I was in my forties and realised I didn’t know how to play or be playful and it was a pile of leaves that forced the thought upon me. In my head I wanted to kick them, wild and free, just because, and I didn’t know how. I was rigidly tight inside, constrained, locked in, unfree, uptight, afraid of letting myself go.

So I played in my head, not a bad place to start. I whumped those leaves, I rioted in colour, a kid in yellow wellies with woollen gloves dangling from my sleeves on woollen thread, that flapped around me as I threw my arms about in clouds of multi coloured autumn leaves.

Inside me it was a taste of heaven and I cried, big wet tears which even as a write this are here again. They came up from a great lake of sorrow that I had known was inside me for years but had found no way to express.

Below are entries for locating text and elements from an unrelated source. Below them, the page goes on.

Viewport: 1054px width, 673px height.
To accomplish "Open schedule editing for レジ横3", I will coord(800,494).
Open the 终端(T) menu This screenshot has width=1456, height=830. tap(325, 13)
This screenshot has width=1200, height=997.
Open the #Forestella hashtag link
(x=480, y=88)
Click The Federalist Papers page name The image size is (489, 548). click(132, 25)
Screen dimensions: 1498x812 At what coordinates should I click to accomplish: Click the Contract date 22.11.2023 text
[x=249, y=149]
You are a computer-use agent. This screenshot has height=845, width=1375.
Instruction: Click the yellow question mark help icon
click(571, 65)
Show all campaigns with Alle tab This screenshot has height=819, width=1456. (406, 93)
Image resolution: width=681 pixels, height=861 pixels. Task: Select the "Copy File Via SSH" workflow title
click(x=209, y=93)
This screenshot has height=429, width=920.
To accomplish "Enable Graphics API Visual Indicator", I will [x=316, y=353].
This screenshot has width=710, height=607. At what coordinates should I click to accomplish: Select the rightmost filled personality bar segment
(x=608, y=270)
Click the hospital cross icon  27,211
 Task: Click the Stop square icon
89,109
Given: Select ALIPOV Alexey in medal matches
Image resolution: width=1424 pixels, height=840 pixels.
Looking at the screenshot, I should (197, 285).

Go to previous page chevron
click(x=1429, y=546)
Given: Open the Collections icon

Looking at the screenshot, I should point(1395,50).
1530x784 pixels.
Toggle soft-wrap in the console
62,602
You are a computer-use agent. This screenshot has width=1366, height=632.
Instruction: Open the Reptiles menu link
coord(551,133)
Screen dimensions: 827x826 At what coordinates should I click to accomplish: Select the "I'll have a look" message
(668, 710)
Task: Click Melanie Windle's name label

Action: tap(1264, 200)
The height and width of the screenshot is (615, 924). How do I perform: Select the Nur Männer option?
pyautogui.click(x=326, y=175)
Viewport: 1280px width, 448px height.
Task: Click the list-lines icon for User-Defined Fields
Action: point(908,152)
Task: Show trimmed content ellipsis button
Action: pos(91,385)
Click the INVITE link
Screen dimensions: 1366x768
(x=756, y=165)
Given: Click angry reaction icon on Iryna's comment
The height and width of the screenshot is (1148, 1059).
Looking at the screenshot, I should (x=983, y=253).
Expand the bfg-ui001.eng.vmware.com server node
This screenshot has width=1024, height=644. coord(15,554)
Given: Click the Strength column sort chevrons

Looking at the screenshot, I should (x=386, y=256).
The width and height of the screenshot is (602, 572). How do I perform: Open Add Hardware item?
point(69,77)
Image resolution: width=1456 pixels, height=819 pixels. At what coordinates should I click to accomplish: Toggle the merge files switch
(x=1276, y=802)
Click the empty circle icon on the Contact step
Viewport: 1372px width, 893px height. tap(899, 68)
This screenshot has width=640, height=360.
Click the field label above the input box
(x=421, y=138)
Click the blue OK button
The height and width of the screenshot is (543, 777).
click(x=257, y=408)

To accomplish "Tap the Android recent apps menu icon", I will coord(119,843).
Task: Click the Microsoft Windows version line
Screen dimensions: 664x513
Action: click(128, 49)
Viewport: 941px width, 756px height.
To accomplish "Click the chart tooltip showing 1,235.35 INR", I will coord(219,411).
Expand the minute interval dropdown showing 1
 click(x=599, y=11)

Tears are rather like play, they’re a letting go, an unbidden sincere act of spontaneous release.

They led me to write this poem, for me, a message to myself, to lend myself a helping hand.

This child dreams with hopes unfaded.
This child sees through the eyes of enchantment.
This child plays on the field of uncontested triumph.
This child laughs with the sun and dances with the moon.
This child is me.

Part of what depression is about for me is taking everything horribly seriously, and there is a great deal in life to be serious about. But isn’t there also room to be frivolous? Too much seriousness is like a lead weight tied around my neck, I can feel it dragging me down and I need to bust out, cut loose, break free.

That’s what play does. Its purpose is to be. Its juicy, delicious, lush, for its own sake. It is life, love and laughter, it’s an explosion of life itself in a fantastically primal way.

For much of my life I did not know who I was and it’s hard now to recall how that felt because I know who I am now. I’m me. That doesn’t look like much written there, but it’s a huge deal and I think learning to be playful was an incredibly important part of coming home to myself. Which is what being me is.

I got lost, for years and years and years, and coming home was the most incredible thing that has ever happened to me. I’m not sure you can ask more of life than that. No amount of money can buy it. It’s life yearning for itself. Lots of people undertake life journeys and, as far as I know, everyone discovers that you have to go on this huge journey to discover that you were here all the time.

Life is a funny old thing and it’s not true that you can’t teach an old dog new tricks. I’m still learning, every day. New thoughts, new ideas, stuff that has never occurred to me before. At 65 I now know the journey is everything. The journey isn’t to arrive, it’s to keep on being in the journey. Here now. And this little journey of words is now over but it’s shared with love.